### Task requirements
Repeat only the stretch of lines below that runs from the line with "You are a GUI" through the line with "september 2020 (74, 1175)", unaltered.

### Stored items
☆ ☆ ☆ ☆ ☆
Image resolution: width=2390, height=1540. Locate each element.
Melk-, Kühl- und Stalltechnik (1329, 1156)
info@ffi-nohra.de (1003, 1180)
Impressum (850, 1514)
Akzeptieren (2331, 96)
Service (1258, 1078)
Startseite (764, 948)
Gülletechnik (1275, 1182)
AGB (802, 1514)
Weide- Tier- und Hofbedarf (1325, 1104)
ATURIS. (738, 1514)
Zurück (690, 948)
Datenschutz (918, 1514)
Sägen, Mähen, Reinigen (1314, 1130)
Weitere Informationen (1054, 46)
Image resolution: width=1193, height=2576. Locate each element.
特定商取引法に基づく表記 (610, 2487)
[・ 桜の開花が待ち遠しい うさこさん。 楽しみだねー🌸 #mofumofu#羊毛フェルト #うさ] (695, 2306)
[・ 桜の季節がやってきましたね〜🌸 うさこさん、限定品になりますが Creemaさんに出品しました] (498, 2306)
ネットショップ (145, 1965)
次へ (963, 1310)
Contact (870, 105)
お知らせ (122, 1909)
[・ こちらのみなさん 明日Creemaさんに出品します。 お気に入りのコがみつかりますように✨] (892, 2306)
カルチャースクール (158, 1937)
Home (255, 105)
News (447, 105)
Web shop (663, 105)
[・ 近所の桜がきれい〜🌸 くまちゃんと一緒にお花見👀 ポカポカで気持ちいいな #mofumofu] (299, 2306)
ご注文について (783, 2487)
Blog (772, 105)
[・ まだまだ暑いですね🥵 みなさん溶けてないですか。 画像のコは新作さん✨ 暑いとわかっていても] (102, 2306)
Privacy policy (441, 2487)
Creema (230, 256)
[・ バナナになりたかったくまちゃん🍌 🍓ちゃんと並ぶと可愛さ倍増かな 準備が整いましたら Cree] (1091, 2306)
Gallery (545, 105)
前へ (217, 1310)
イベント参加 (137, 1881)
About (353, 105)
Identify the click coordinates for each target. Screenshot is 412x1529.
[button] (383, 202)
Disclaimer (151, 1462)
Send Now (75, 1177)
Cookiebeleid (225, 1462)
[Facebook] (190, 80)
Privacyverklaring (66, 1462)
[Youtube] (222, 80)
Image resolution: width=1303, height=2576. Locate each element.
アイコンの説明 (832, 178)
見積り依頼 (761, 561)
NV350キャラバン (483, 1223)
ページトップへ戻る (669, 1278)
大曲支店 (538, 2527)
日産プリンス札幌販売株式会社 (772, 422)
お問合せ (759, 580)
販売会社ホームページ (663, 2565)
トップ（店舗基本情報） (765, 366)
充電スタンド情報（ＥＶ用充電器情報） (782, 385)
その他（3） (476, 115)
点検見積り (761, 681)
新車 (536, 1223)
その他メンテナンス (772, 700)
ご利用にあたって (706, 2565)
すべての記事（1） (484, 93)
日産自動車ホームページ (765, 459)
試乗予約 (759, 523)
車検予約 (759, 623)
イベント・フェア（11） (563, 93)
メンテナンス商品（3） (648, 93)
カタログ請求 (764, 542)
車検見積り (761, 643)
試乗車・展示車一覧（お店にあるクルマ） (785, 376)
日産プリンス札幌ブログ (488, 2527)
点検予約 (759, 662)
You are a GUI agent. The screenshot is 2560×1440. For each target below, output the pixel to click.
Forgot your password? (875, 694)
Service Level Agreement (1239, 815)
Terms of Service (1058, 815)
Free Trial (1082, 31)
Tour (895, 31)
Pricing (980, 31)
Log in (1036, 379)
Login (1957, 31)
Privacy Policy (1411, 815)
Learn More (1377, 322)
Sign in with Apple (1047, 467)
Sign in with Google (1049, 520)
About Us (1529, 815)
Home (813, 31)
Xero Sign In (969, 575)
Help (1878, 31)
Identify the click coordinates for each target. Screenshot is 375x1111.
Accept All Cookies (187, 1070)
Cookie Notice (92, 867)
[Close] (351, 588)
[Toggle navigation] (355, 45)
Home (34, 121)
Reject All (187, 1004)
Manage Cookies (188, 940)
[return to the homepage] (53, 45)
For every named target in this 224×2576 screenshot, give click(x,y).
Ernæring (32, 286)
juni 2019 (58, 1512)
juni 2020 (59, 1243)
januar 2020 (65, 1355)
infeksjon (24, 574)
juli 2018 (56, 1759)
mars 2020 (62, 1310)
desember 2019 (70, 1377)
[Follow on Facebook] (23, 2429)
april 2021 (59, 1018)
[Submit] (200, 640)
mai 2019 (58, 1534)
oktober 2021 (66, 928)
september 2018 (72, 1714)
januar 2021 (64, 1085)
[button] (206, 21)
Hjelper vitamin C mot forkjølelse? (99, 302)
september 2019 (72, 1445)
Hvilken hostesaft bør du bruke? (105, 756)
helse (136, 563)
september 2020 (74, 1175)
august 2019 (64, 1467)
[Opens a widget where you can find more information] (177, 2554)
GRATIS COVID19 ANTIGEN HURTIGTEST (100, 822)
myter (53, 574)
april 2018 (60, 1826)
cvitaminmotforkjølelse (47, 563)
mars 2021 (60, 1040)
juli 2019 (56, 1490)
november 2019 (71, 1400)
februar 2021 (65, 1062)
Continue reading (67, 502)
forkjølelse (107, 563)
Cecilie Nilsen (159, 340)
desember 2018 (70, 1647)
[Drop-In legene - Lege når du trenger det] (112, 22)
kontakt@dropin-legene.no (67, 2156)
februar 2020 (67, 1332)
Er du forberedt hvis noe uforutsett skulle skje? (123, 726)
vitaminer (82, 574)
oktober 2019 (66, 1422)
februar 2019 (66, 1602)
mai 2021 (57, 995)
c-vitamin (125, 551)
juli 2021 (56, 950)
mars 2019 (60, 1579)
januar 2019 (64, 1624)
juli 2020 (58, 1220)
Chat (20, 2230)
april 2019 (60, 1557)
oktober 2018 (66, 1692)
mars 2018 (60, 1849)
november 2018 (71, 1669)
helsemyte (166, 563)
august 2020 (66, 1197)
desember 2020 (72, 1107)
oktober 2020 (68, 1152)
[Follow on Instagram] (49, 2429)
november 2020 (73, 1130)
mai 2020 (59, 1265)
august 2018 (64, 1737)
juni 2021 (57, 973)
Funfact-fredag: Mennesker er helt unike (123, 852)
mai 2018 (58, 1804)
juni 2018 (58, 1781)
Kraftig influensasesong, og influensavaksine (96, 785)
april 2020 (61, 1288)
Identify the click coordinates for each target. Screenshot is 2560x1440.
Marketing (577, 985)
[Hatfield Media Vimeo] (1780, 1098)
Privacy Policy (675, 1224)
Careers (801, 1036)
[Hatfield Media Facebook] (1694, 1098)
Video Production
☆ ☆ ☆ ☆ ☆
### Completed exercise
You are a GUI agent. The screenshot is 2560×1440. For each target below, output the pixel to click.
Forgot your password? (875, 694)
Service Level Agreement (1239, 815)
Terms of Service (1058, 815)
Free Trial (1082, 31)
Tour (895, 31)
Pricing (980, 31)
Log in (1036, 379)
Login (1957, 31)
Privacy Policy (1411, 815)
Learn More (1377, 322)
Sign in with Apple (1047, 467)
Sign in with Google (1049, 520)
About Us (1529, 815)
Home (813, 31)
Xero Sign In (969, 575)
Help (1878, 31)
Identify the click coordinates for each target. Screenshot is 375x1111.
Accept All Cookies (187, 1070)
Cookie Notice (92, 867)
[Close] (351, 588)
[Toggle navigation] (355, 45)
Home (34, 121)
Reject All (187, 1004)
Manage Cookies (188, 940)
[return to the homepage] (53, 45)
For every named target in this 224×2576 screenshot, give click(x,y).
Ernæring (32, 286)
juni 2019 (58, 1512)
juni 2020 (59, 1243)
januar 2020 (65, 1355)
infeksjon (24, 574)
juli 2018 (56, 1759)
mars 2020 (62, 1310)
desember 2019 (70, 1377)
[Follow on Facebook] (23, 2429)
april 2021 (59, 1018)
[Submit] (200, 640)
mai 2019 (58, 1534)
oktober 2021 (66, 928)
september 2018 (72, 1714)
januar 2021 (64, 1085)
[button] (206, 21)
Hjelper vitamin C mot forkjølelse? (99, 302)
september 2019 (72, 1445)
Hvilken hostesaft bør du bruke? (105, 756)
helse (136, 563)
september 2020 (74, 1175)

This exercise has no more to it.